Через неделю от пушкинской болезни не осталось и следа.

Так начались «счастливейшие минуты жизни» поэта.

(Позднее Пушкин утверждал, что «Россия никогда ничего не имела общего с остальною Европою, что история ее требует другой мысли, другой формулы». И как тут поспоришь: ведь только в этой странной империи могли покарать неблагонадежного подданного ссылкой — в восхитительный край, к теплому морю, а по дороге виновного к месту отбывания ссылки еще и ужесточить ему наказание — долговременным отпуском.).

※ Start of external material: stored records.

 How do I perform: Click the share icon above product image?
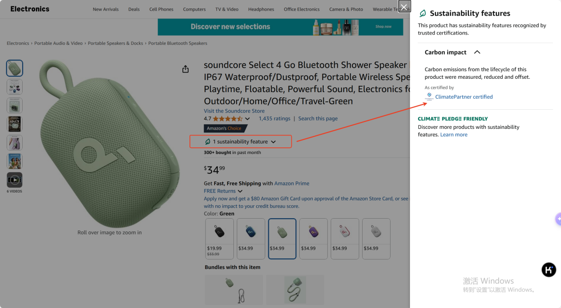coord(186,69)
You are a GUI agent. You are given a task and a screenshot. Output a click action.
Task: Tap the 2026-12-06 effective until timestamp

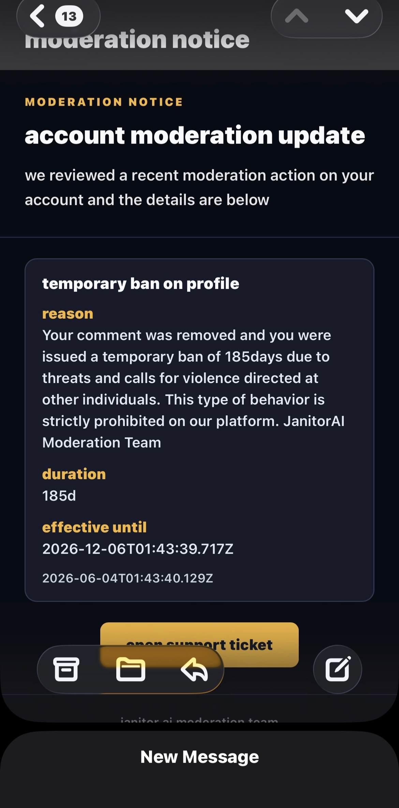point(138,549)
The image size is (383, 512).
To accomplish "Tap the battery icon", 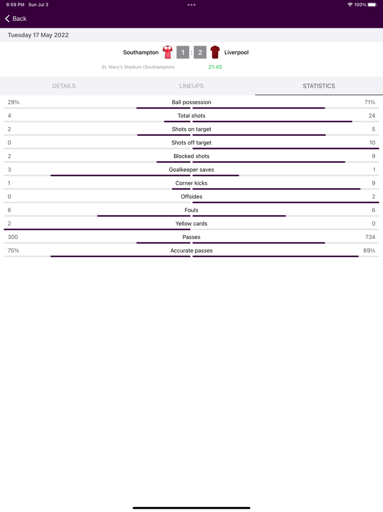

Пушкин рассеянно поглядывал в окно и слушал генерала, который неторопливо рассказывал анекдоты о своем родственнике и властелине данного края — царство ему небесное — светлейшем князе Потемкине.

В соседней карете ехала Мария Раевская. Встреча с известным стихотворцем, к тому же гонимым бессердечными властями, хворым и несчастным, не могла оставить ее равнодушной. Дивные пейзажи, открывавшиеся вокруг, Машеньку мало интересовали. Ей было до слез жаль молодого человека, едущего с отцом.

И эту жалость можно считать началом сюжета.

Вовсе не случайно лексикографы утверждают, что на Руси слова «жалость» и «любовь» иногда становятся синонимами.

Едва заметная «искра нежности» заронилась в душе девушки.

А навстречу шагали полосатые версты-гренадеры. Кареты переваливались с боку на бок и поскрипывали, словно приветствуя стройных молодцев.

Марии шел тогда пятнадцатый год.

Утром 30 мая притомившиеся путешественники остановились неподалеку от Таганрога, покинули кибитки — и, оглядевшись, пришли в восторг от открывшегося вида Азовского моря. «Вся наша ватага, — писала Мария Николаевна в мемуарах, — выйдя из кареты, бросилась к морю любоваться им. Оно было покрыто волнами, и, не подозревая, что поэт шел за нами, я стала, для забавы, бегать за волной и вновь убегать от нее, когда она меня настигала; под конец у меня вымокли ноги; я это, конечно, скрыла и вернулась в карету. Пушкин нашел эту картину такой красивой, что воспел ее в прелестных стихах, поэтизируя детскую шалость…»[135]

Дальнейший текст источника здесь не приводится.